China is discussing a plan to allow foreign carmakers to set up wholly owned electric-vehicle businesses in its free-trade zones in a major revision of a fundamental principle governing the country’s auto industry policy since the 1990s, according to company officials briefed on the matter.
The plan, which is subject to change as a final decision hasn’t been made, could be put in place as early as next year, the people said, asking not to be identified as the deliberations are private. If the policy takes effect, it would be a landmark departure from the existing rules, which require foreign automakers to set up joint ventures with local counterparts.
A relaxation of the joint venture rule would give companies like Tesla Inc. the opportunity to set up fully owned manufacturing operations in China, the world’s biggest market for electric vehicles. Ford Motor Co. is exploring setting up a joint venture to produce electric vehicles in China with Anhui Zotye Automobile Co. while Volkswagen AG has partnered with Anhui Jianghuai Automobile Group Corp. to make electric cars.

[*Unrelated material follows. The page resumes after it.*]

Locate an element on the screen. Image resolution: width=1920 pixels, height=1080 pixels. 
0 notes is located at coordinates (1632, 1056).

Volkswagen welcomes any liberalization of markets, in principle, a company spokesman said by phone. No changes are being made to the automaker’s existing joint ventures or agreements in China. Said Deep, a Ford spokesman, said it was too early to speculate on the potential policy change. Representatives for BMW AG and Daimler AG declined to comment.

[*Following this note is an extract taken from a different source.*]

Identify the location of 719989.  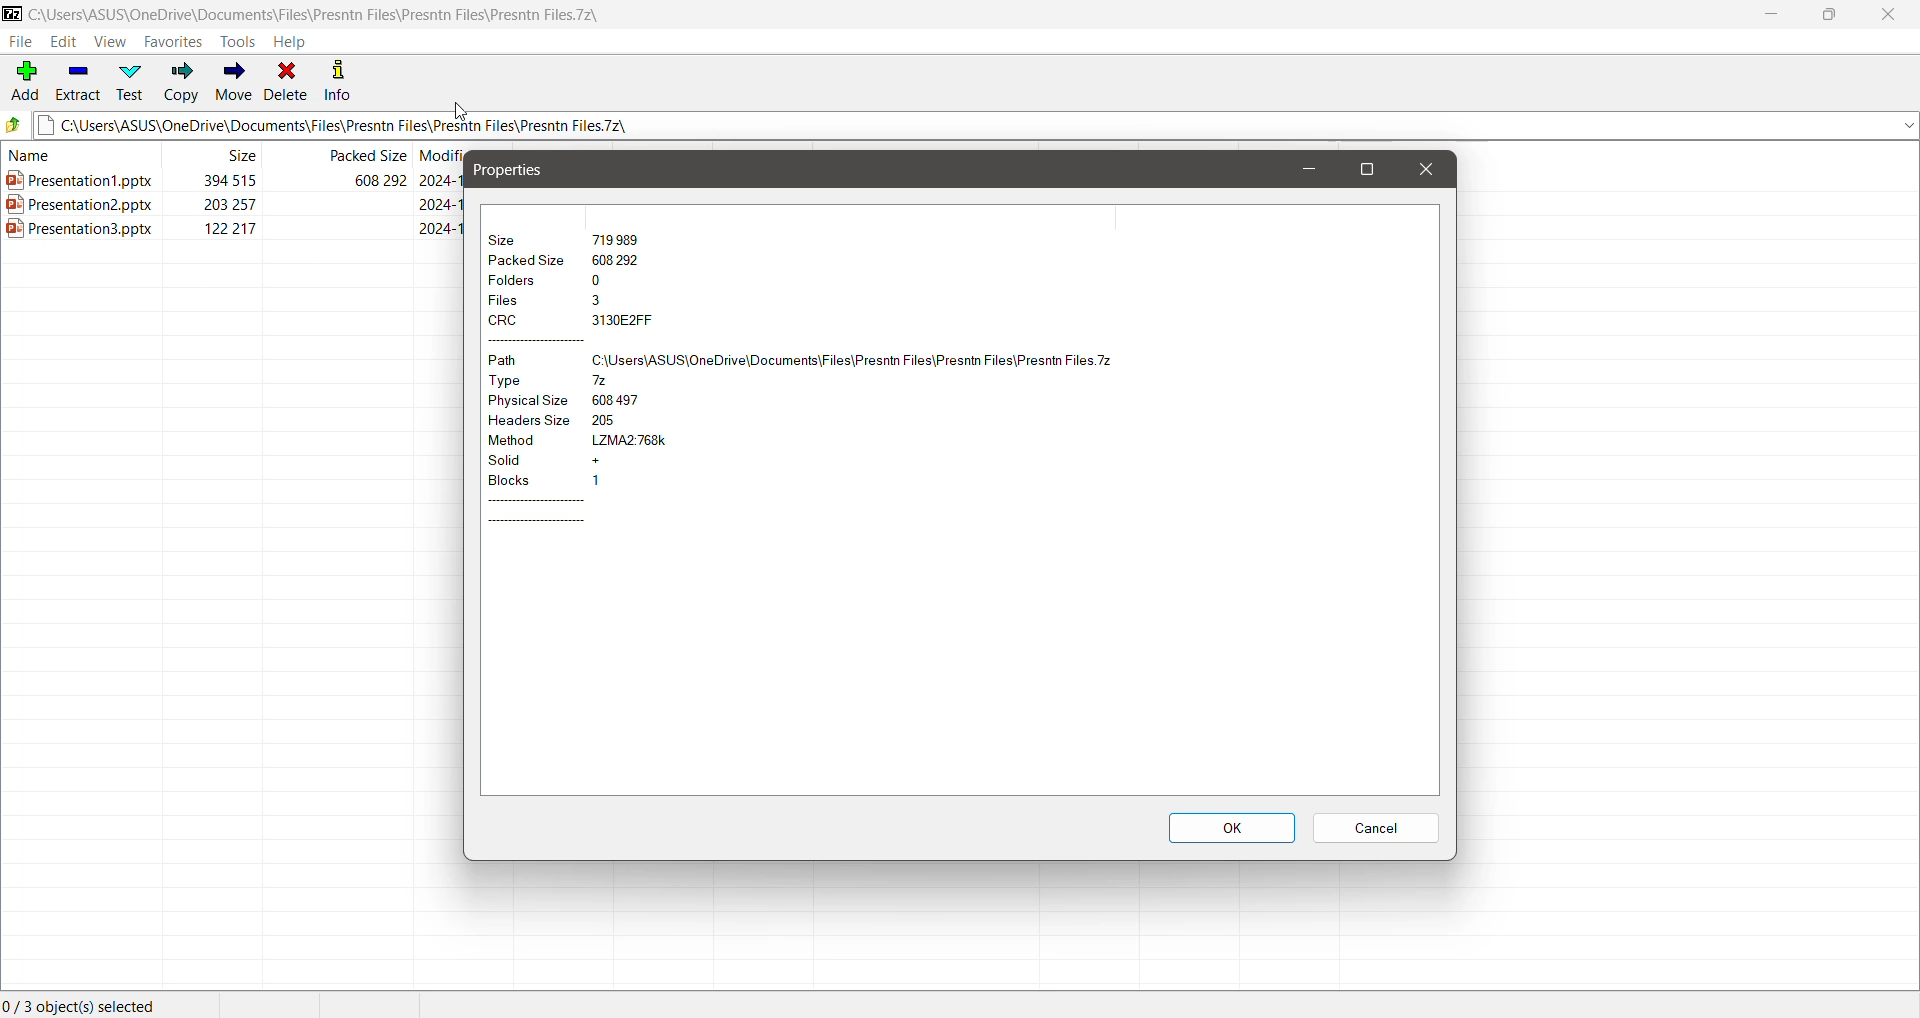
(618, 239).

China’s Ministry of Commerce,which is responsible for formulating policy governing foreign direct investments, said it will “actively implement the opening up of the new-energy manufacturing sector to foreigners, together with other departments under the direction of the State Council.”

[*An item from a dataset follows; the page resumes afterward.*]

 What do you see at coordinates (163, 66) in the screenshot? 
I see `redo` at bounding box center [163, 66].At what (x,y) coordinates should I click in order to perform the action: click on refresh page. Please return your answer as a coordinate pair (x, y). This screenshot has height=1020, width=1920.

The ministry also referred to a notice issued in August by the State Council, or cabinet, in which it directed government agencies to broaden foreign investor access to areas including new-energy vehicle manufacturing.
Earlier this month, China put the automotive industry on notice by becoming the latest and largest country to seek a phase-out of fossil-fuel powered vehicles, a move sure to accelerate a global shift toward electric car development. The Chinese government is working with regulators on setting a deadline for ending production and sales of internal-combustion vehicles, said Xin Guobin, the vice minister of industry and information technology.
China has been gradually opening up access to foreign auto manufacturers in free-trade zones. Foreign companies were allowed to set up 100 percent-owned motorcycle and battery manufacturing operations in China beginning in July 2016.
The so-called 50-50 rule for Sino-foreign joint ventures was introduced in 1994 to ensure that China’s then-fledgling auto industry could benefit from technology transfer by jointly operating factories with global auto companies such as Volkswagen and General Motors Co.
The policy has been criticized in recent years for shielding state-owned companies from competition and having to build their own brands.
Tesla, led by Chief Executive Officer Elon Musk, said in June that it was working with the Shanghai government to explore local production. Shanghai has one of the 11 free-trade zones in China. The others are in provinces including Fujian, Guangdong and Zhejiang.